--- Document segment Enclosed Below ---
Lee Conger

Joined: Apr 19, 2019 Last Active: Mar 30, 2024 iNaturalist

I grew up in the country, wandering the dogwood-dappled, piney woods of North Louisiana that surrounded my birthplace—Arcadia—that also served as the deathplace (1934) of Bonnie and Clyde. When I came upon a plant I did not know, I would take a sample or a description of it to my daddy, who would provide the name. My daddy knew his natives. His mother—Inez Saretha Parker Conger (1897-1986), originally of Wedowee, Alabama—had a 4-acre "show garden," wrote for horticultural magazines, and had shared an interest in native plants with her botanist, horticulturist, ornithologist, historian, archeologist, preservationist, naturalist, conservationist, author friend Caroline Dorman (1888-1971, founder of the Kisatchie National Forest in 1930). My father Sidney Conger (1924-1993) hybridized native Louisiana irises—he specialized in reds—some of which are still valued by breeders to this day.

On the other—my mother's—side of my family, my grandfather Vernon Lee Davis (born in Ruston, Louisiana, but was living in New Orleans during my lifetime) also hybridized native Louisiana irises. He is purported to have been a member of the search team out in the swamps that located the first pure white iris, that proved invaluable to hybriders in expanding the color palette of the Louisianas. My parents met at an iris show in Lafayette, Louisiana in 1943.
--- End of Enclosed Document segment ---
--- Data shown Enclosed Below ---
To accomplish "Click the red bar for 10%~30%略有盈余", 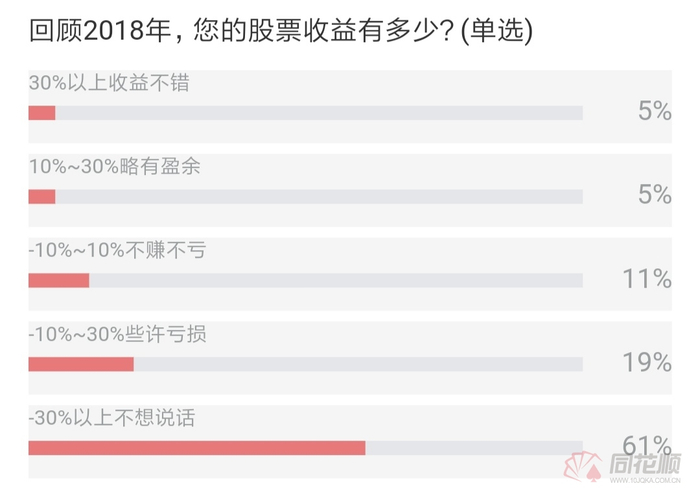I will (42, 197).
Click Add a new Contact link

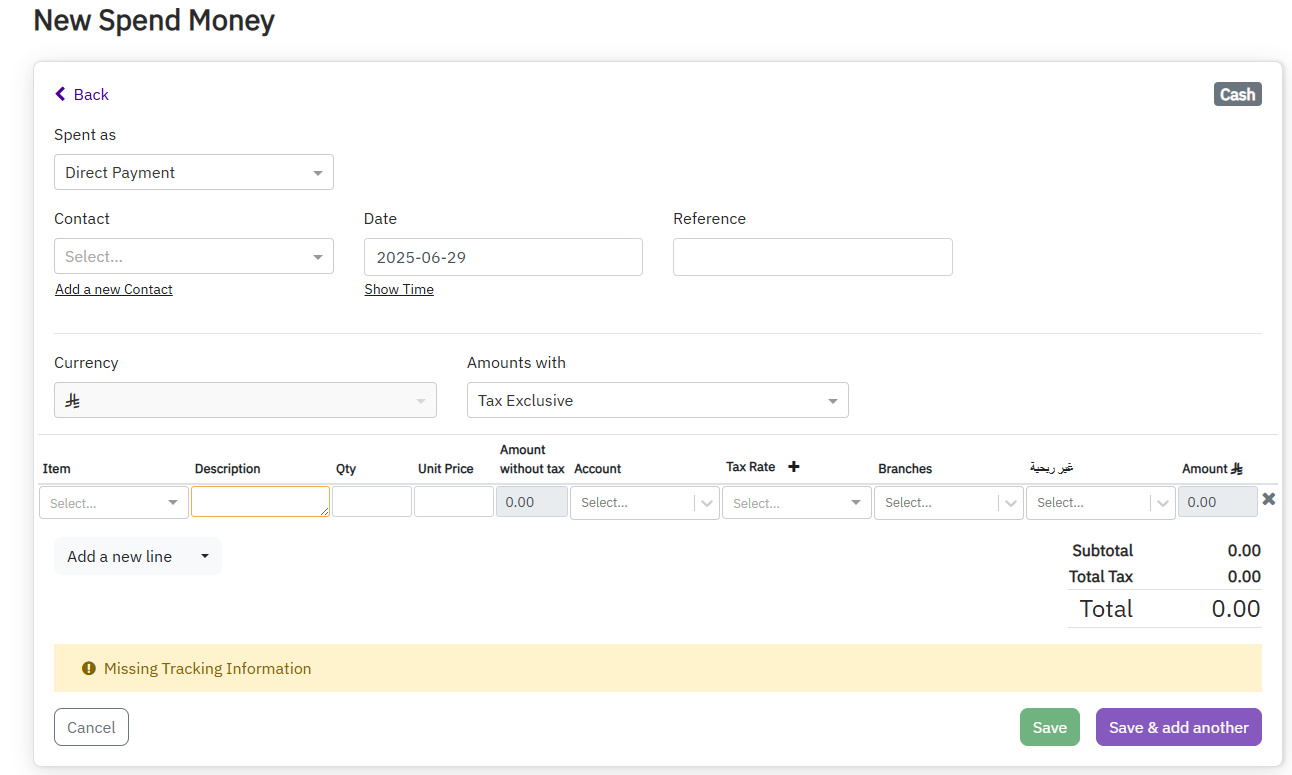114,289
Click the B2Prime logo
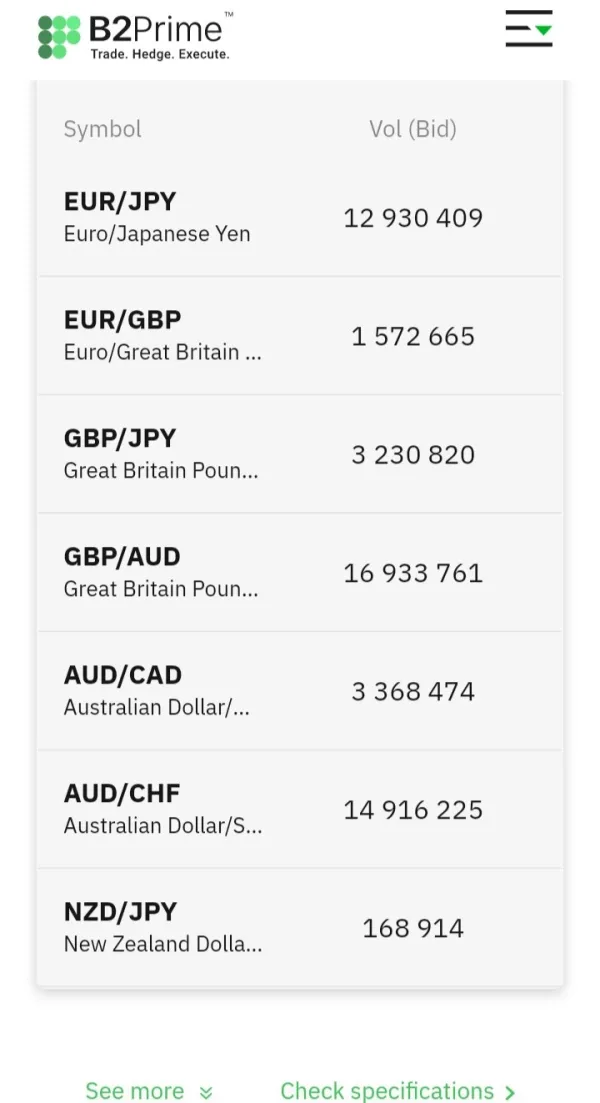600x1103 pixels. point(135,36)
--- End of Enclosed Data shown ---
**Tasks**
a) In the Lee Conger profile, why did the first pure white iris prove invaluable to hybridizers?
b) Render this sentence from the Lee Conger profile in Spanish: "My parents met at an iris show in Lafayette, Louisiana in 1943."
c) Continue the Lee Conger profile from where it stops.

**Responses for each task**
a) It expanded the color palette of the Louisiana irises.

b) Mis padres se conocieron en una exposición de lirios en Lafayette, Luisiana, en 1943.

c)
When I came to Los Angeles in 1991 and finally had a chance to establish a garden of my own in 1994, I took an especial interest in native California plants, and have become a bit of a proselytizer here at the Ortiz Taylor House (Los Angeles City Historic Cultural Monument No. 1144) and via Wild Yards Project, an organization founded by my friend David Newsom. On the other side of our hill here in the Silver Lake area of L.A. once ran the Pacific Electric Red Car trolley (1903-1955). A 50' band of its former course—running about 1 mile and comprising 10 acres—remains still undeveloped to this day. Incredible! Several of us neighbors work to maintain it as a wild, open space, to preserve and reestablish native trees (some protected by law), shrubs, and wildflowers, and to support further development of native habitat—all in the hopes that the owner might concede someday and sell it to the Trust for Public Land or the Santa Monica Mountains Conservancy. In the meantime, about once per month, I lead a hike for neighbors, friends, and anyone who is interested, sharing what I know about the history of the immediate area, native plants, and any plant with nutrional or medicinal properties.

Otherwise, I work as a psychotherapist and occasionally perform operatic character tenor roles.